_Your task_: Below are the records; give again exactly the line with "Fútbol [button] (49, 39)", the line with "watchporntuber.com (38, 2025)", and each line that lies between them, and nothing besides.

_Source data_:

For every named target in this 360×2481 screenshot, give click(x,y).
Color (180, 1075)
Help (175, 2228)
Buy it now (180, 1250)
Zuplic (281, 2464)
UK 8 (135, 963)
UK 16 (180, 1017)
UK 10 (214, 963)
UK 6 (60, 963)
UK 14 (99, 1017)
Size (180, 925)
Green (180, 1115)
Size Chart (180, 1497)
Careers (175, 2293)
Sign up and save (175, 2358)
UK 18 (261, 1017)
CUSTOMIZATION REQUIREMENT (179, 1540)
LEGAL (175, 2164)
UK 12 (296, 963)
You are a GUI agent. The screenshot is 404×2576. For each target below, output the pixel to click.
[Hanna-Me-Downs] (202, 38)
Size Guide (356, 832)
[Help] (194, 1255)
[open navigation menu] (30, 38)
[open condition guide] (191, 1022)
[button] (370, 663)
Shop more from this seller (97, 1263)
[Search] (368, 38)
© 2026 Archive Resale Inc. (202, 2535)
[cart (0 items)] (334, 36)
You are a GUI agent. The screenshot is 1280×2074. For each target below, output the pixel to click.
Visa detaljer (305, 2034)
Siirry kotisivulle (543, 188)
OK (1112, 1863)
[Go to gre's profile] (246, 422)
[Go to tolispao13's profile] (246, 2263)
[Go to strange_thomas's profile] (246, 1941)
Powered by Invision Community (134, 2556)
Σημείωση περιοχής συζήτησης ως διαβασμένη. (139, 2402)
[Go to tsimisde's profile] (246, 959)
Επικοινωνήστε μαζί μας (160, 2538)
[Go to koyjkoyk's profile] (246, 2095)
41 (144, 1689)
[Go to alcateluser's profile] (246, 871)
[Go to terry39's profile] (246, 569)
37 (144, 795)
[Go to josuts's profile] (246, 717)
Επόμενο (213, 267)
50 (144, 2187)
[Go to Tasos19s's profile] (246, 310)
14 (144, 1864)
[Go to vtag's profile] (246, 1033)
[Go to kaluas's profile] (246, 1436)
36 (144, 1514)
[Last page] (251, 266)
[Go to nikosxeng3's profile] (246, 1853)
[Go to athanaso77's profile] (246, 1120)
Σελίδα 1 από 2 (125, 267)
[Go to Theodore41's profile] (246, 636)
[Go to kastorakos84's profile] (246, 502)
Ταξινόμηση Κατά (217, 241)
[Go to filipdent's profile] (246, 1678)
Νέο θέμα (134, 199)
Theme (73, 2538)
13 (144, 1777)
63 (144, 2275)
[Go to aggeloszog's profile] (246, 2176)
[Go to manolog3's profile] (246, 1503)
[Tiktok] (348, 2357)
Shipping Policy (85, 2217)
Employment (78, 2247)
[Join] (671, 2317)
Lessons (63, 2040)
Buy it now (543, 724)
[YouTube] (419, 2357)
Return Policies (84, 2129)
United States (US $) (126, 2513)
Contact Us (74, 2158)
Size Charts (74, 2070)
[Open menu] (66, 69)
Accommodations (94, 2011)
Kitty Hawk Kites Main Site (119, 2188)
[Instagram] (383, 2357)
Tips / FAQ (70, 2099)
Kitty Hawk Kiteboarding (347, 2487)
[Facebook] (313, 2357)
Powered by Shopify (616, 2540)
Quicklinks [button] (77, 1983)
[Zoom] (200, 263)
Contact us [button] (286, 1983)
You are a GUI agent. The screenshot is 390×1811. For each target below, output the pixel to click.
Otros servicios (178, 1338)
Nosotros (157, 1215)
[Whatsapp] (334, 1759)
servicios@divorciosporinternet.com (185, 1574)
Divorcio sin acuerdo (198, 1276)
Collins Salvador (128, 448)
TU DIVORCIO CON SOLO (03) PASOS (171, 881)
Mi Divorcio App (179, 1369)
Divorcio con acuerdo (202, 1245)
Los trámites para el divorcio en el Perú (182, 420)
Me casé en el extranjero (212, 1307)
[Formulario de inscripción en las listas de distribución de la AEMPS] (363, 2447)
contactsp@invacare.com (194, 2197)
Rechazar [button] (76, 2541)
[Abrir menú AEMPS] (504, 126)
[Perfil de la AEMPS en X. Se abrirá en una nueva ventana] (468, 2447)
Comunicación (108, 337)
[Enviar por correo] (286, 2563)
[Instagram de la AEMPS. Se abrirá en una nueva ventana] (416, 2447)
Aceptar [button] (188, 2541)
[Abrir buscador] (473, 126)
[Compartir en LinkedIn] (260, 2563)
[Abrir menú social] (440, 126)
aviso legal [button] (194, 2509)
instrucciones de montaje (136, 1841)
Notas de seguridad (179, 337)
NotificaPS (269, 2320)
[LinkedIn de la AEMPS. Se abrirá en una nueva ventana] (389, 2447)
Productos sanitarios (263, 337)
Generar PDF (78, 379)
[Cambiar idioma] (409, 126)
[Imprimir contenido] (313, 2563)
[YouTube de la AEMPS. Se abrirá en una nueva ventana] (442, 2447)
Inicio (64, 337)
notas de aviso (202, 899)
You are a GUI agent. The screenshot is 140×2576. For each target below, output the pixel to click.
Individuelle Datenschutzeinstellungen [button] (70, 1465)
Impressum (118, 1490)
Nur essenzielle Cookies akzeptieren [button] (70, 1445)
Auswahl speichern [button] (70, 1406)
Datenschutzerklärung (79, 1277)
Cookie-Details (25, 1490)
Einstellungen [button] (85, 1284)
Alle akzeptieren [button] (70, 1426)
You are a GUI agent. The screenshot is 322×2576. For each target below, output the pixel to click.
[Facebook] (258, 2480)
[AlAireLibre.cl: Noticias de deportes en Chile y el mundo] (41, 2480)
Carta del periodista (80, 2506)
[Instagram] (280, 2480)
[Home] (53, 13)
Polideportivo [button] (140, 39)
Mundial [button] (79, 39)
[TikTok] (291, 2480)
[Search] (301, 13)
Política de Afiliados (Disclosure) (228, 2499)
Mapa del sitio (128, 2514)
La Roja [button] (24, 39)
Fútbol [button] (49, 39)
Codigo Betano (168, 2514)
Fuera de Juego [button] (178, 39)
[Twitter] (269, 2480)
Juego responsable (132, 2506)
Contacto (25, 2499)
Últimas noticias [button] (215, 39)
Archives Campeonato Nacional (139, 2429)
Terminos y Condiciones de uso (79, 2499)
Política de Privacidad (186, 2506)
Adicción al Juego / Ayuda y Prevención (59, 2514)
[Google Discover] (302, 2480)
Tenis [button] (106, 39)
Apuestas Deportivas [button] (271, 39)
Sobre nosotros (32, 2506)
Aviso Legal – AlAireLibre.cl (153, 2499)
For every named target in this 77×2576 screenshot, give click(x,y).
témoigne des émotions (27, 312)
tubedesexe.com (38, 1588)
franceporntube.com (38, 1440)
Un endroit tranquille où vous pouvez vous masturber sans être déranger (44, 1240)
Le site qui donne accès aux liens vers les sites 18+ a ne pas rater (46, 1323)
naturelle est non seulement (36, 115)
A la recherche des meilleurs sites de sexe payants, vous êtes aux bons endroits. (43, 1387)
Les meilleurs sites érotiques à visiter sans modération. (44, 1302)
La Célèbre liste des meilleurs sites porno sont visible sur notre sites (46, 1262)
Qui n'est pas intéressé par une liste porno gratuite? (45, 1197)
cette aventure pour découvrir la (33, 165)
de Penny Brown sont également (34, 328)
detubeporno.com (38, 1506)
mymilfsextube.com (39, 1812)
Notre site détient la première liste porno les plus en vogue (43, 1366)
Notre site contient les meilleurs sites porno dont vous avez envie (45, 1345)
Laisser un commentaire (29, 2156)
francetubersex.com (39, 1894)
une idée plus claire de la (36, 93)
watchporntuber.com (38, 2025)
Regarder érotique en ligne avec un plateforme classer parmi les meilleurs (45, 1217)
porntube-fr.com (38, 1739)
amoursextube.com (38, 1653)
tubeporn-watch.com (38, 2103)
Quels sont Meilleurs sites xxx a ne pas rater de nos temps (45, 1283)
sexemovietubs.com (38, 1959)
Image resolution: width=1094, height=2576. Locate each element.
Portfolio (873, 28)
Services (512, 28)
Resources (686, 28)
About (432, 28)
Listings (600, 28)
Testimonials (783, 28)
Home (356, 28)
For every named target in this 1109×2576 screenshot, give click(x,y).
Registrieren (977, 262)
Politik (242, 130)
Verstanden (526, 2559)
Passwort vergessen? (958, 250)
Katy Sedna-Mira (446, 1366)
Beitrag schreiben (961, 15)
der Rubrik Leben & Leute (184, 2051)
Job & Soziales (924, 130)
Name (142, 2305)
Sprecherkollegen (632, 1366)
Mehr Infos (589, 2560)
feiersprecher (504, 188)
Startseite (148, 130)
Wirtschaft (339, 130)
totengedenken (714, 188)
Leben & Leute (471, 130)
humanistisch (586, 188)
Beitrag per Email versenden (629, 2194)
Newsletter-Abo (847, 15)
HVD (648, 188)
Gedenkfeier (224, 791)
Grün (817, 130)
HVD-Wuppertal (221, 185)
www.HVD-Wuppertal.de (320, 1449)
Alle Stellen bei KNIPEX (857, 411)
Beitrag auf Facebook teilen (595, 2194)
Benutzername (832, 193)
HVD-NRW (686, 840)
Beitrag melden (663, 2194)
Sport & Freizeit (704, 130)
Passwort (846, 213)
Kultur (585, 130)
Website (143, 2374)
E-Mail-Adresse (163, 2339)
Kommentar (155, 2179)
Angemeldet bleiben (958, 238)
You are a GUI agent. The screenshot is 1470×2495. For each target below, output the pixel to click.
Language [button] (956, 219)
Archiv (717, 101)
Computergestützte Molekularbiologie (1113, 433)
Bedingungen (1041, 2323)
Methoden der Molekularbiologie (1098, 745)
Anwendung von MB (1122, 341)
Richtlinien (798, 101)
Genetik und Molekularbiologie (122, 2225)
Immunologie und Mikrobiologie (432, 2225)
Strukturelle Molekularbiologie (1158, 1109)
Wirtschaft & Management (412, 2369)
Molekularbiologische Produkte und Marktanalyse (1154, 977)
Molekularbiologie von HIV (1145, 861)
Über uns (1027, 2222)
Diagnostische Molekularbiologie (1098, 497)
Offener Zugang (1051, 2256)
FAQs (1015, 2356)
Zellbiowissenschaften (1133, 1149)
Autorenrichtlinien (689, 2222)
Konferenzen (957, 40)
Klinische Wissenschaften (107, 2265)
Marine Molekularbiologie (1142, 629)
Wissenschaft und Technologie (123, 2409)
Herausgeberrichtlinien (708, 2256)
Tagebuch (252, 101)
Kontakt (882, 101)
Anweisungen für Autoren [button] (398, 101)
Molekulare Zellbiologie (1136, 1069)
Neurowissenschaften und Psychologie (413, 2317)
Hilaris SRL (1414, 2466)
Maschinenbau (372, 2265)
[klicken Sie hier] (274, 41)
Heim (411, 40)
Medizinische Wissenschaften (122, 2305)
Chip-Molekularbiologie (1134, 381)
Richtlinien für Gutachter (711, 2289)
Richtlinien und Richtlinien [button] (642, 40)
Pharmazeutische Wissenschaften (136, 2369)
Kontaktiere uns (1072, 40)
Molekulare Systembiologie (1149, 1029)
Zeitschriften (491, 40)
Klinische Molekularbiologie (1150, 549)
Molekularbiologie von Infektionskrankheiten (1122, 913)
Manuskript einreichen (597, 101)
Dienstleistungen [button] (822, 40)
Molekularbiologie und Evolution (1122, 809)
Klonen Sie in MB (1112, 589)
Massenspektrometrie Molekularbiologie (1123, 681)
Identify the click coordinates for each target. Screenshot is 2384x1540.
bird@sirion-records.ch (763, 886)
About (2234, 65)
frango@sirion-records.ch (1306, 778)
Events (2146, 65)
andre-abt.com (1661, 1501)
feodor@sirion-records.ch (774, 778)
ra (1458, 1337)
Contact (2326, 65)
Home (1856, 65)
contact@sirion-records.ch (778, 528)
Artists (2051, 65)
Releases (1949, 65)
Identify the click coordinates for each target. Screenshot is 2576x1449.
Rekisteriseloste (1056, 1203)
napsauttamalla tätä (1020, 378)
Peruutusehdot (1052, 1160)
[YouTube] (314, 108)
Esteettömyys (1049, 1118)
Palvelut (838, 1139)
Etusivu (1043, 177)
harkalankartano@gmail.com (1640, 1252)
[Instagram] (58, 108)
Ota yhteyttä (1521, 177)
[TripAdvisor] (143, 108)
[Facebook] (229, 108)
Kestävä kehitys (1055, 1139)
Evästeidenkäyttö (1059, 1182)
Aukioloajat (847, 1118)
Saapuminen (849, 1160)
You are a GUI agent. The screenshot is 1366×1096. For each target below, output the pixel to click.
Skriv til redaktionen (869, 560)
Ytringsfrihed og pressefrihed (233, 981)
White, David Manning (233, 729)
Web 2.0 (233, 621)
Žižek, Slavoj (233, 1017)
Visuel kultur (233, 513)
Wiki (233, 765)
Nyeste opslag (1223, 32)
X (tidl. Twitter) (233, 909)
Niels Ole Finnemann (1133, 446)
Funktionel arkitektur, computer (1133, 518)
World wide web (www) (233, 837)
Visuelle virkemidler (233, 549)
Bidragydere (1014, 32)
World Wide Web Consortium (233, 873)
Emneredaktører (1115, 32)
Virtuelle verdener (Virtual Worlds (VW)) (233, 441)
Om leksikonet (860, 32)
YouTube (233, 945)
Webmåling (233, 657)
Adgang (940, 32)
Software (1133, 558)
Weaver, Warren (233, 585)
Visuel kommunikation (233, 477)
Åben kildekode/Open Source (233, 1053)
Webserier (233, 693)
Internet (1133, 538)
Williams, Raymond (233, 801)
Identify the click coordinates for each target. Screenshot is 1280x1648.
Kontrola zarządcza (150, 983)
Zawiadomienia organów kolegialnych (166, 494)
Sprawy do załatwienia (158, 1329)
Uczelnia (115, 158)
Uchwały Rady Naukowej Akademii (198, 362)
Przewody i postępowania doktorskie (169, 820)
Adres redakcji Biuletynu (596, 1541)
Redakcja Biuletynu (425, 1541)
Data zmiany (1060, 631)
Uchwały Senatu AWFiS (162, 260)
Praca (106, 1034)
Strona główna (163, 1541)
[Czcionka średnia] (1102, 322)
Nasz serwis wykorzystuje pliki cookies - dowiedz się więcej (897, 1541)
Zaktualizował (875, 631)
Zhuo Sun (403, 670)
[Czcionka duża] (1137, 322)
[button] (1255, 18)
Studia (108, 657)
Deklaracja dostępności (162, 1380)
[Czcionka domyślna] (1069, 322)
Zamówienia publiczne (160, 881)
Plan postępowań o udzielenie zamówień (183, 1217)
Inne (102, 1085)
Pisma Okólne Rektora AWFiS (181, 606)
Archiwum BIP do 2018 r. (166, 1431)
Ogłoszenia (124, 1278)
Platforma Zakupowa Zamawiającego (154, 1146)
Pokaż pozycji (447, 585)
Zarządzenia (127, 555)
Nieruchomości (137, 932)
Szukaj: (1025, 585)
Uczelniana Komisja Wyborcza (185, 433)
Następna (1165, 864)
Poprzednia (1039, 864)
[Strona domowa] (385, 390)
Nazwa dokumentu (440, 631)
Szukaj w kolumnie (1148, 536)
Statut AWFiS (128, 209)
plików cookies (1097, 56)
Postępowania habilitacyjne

_Answer below_:
Fútbol [button] (49, 39)
Codigo Betano (168, 2514)
Fuera de Juego [button] (178, 39)
[Twitter] (269, 2480)
Juego responsable (132, 2506)
Contacto (25, 2499)
Últimas noticias [button] (215, 39)
Archives Campeonato Nacional (139, 2429)
Terminos y Condiciones de uso (79, 2499)
Política de Privacidad (186, 2506)
Adicción al Juego / Ayuda y Prevención (59, 2514)
[Google Discover] (302, 2480)
Tenis [button] (106, 39)
Apuestas Deportivas [button] (271, 39)
Sobre nosotros (32, 2506)
Aviso Legal – AlAireLibre.cl (153, 2499)
For every named target in this 77×2576 screenshot, give click(x,y).
témoigne des émotions (27, 312)
tubedesexe.com (38, 1588)
franceporntube.com (38, 1440)
Un endroit tranquille où vous pouvez vous masturber sans être déranger (44, 1240)
Le site qui donne accès aux liens vers les sites 18+ a ne pas rater (46, 1323)
naturelle est non seulement (36, 115)
A la recherche des meilleurs sites de sexe payants, vous êtes aux bons endroits. (43, 1387)
Les meilleurs sites érotiques à visiter sans modération. (44, 1302)
La Célèbre liste des meilleurs sites porno sont visible sur notre sites (46, 1262)
Qui n'est pas intéressé par une liste porno gratuite? (45, 1197)
cette aventure pour découvrir la (33, 165)
de Penny Brown sont également (34, 328)
detubeporno.com (38, 1506)
mymilfsextube.com (39, 1812)
Notre site détient la première liste porno les plus en vogue (43, 1366)
Notre site contient les meilleurs sites porno dont vous avez envie (45, 1345)
Laisser un commentaire (29, 2156)
francetubersex.com (39, 1894)
une idée plus claire de la (36, 93)
watchporntuber.com (38, 2025)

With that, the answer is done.